## YOUR ASSIGNMENT
From the line that contains "The image size is (654, 503)." down to the last line of the listing below, reproduce each line exactly but not the pictures.

PROVIDED RECORDS START

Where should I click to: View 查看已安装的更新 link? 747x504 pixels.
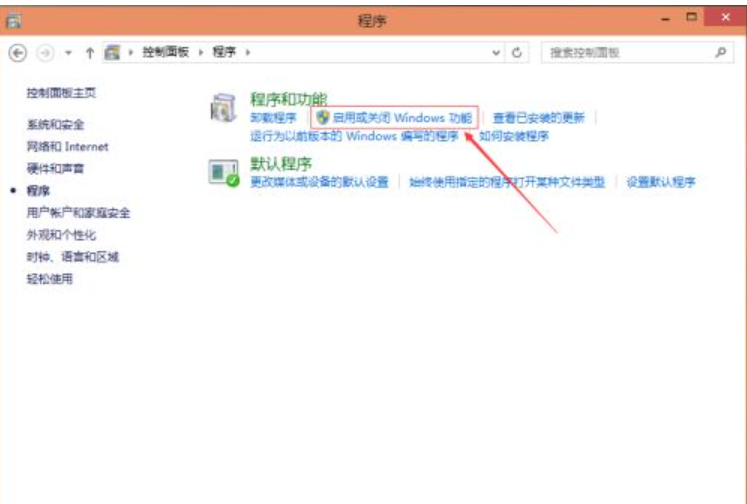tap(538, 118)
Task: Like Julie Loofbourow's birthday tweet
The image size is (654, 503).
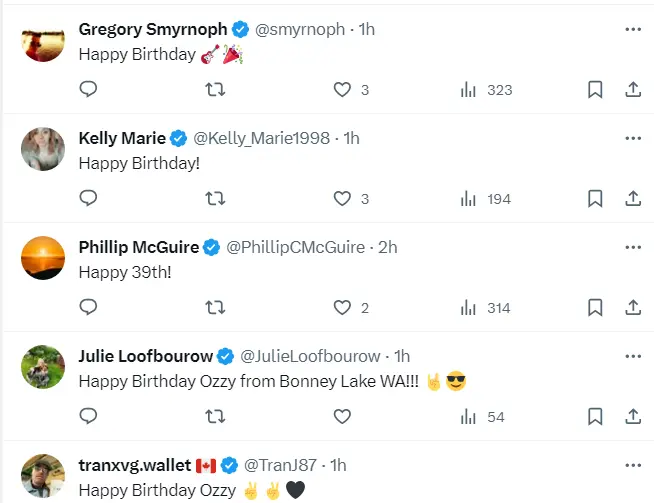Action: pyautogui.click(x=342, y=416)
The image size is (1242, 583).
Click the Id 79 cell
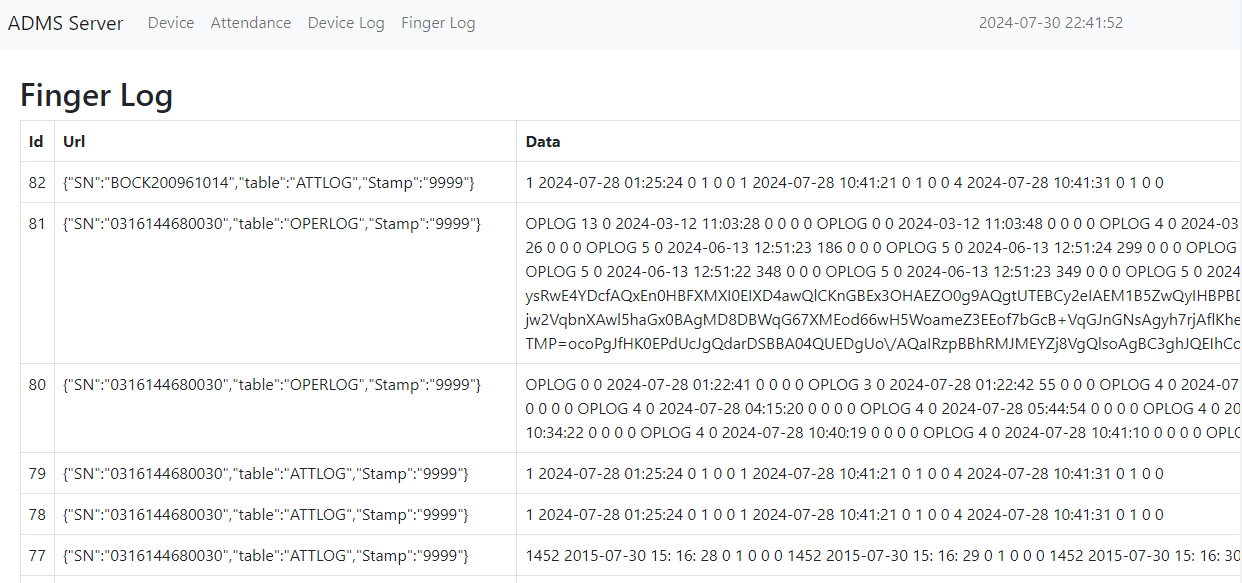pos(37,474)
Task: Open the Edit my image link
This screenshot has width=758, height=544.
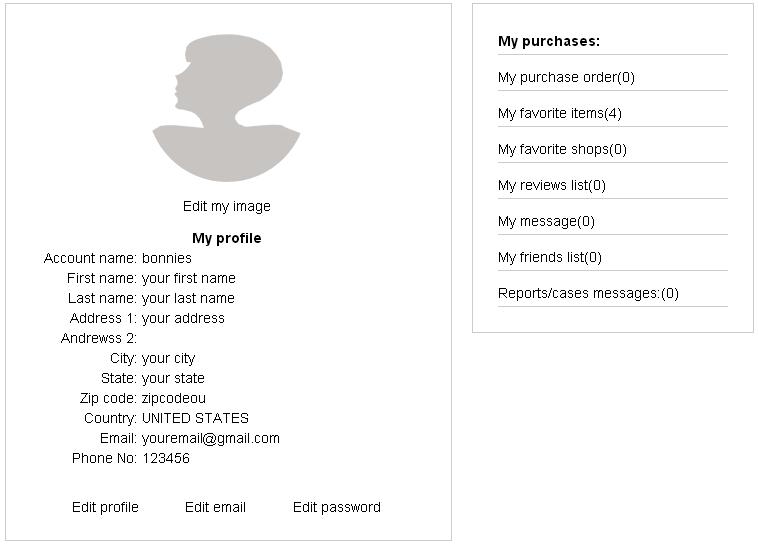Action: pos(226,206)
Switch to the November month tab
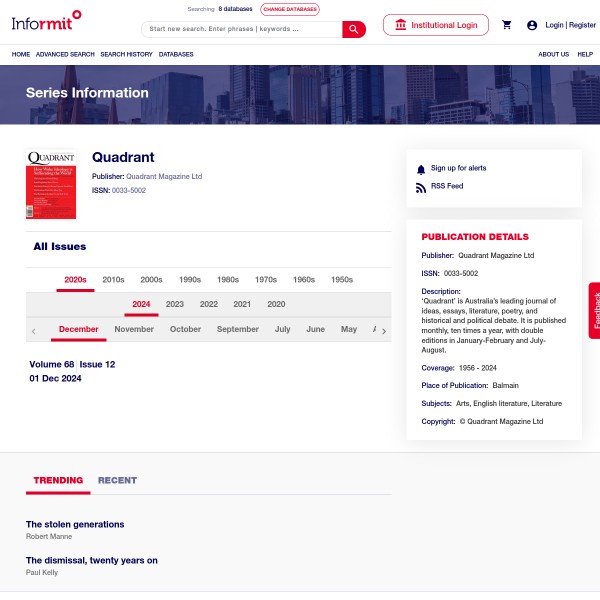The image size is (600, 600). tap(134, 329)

PROVIDED RECORDS END

## SOLUTION FOR THIS EXERCISE
The image size is (654, 503).
Action: pyautogui.click(x=342, y=416)
The image size is (1242, 583).
Click the Id 79 cell
pos(37,474)
Task: Open the Edit my image link
This screenshot has width=758, height=544.
Action: pos(226,206)
Switch to the November month tab
The image size is (600, 600). tap(134, 329)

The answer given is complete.